Multiple herbivory pressures lead to different carbon assimilation and allocation strategies: Evidence from a perennial grass in a typical steppe in northern China

Abstract Carbon (C) assimilation and allocation play a crucial role in determining plant responses to environmental stress such as herbivory. However, the pattern how these grasses allocate assimilated C under increasing herbivory intensity hasn't been fully understand. In this study, we quantified photosynthetic C assimilation and allocation of newly assimilated C among tissues and metabolic processes (structural growth, storage, and defense) under different grazing intensities using 13C tracing of a dominant grass species, Leymus chinensis. Light grazing promoted utilization of newly-assimilated 13C (more than 90% 13C allocated to aboveground tissues on first day after labeling), photosynthetic rate, and reduced mean residence time of 13C of L. chinensis . The photosynthetic capacity and regulation of chlorophyll fluorescence thereby C assimilation were constrained under medium and heavy grazing.
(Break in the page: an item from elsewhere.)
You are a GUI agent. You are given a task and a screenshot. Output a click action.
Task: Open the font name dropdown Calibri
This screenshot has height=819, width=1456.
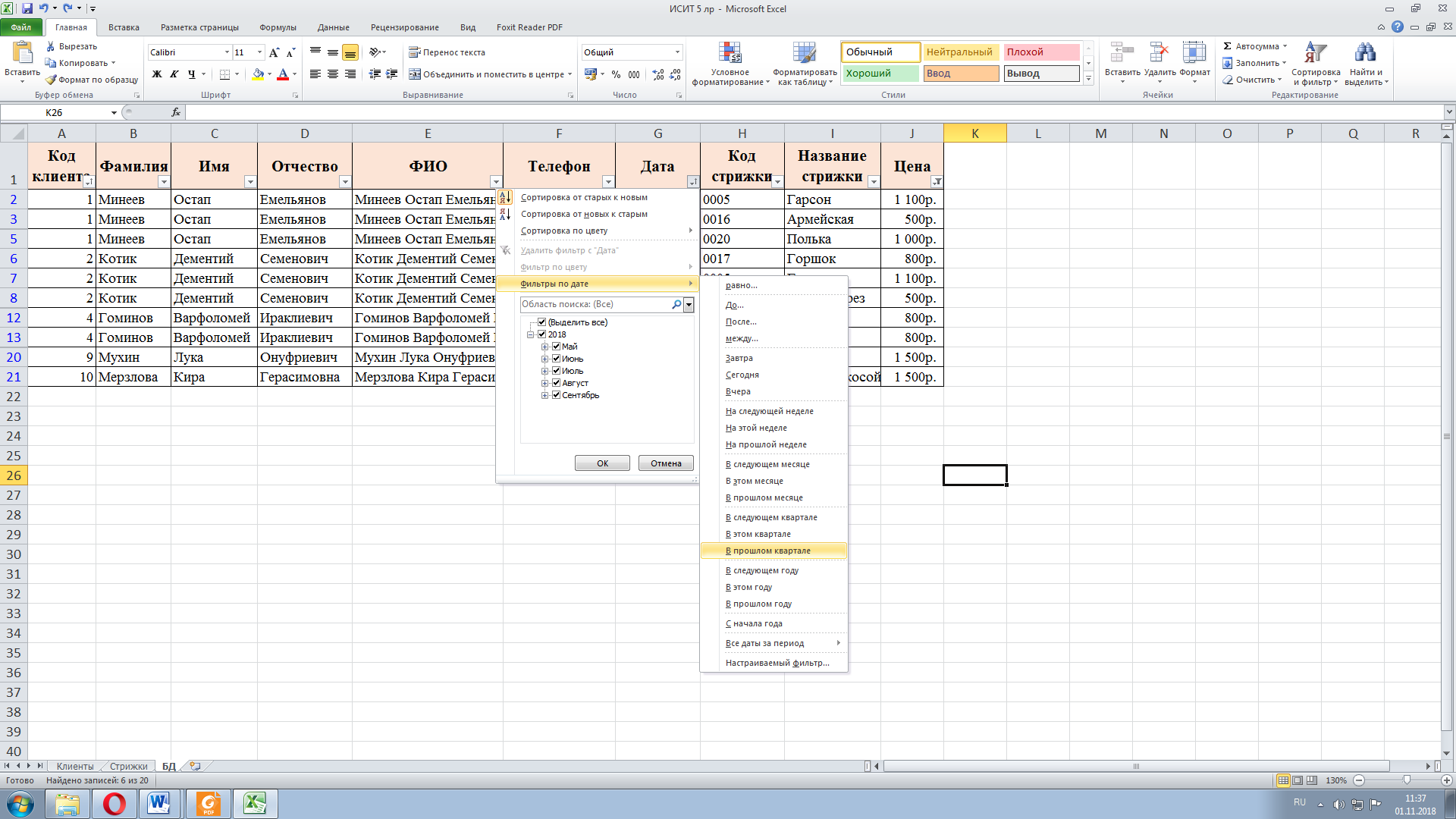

Light grazing also increased accumulation of non-structural carbohydrates (NSC) in stems for energy supply to leaf regeneration. As herbivory pressure increased, 13C tracing showed preferential allocation of newly assimilated C to belowground tissues (16–27% 13C on first day after labeling), while upregulating leaf defenses by increasing secondary metabolites and in root storage by NSC accumulation. Although the significant changes showed in C allocation to storage and secondary metabolism of L. chinensis , there are no difference in structural growth (defined as structural biomass= biomass - NSC – secondary metabolites) among grazing intensities. Overall, L. chinensis adopted a conservative C-allocation strategy (upregulated C storage and secondary metabolism) that emphasized long-term survival under increasing herbivory. Light grazing was an optimal grazing intensity that promoted structural growth and C allocation of L. chinensis , which could sustain and even increase grassland productivity. These characteristics of the plant’s C allocation strategy provide new insights into the C budget of grassland ecosystems and increase our understanding of the role of C fixation and partitioning when plants respond to environmental challenges.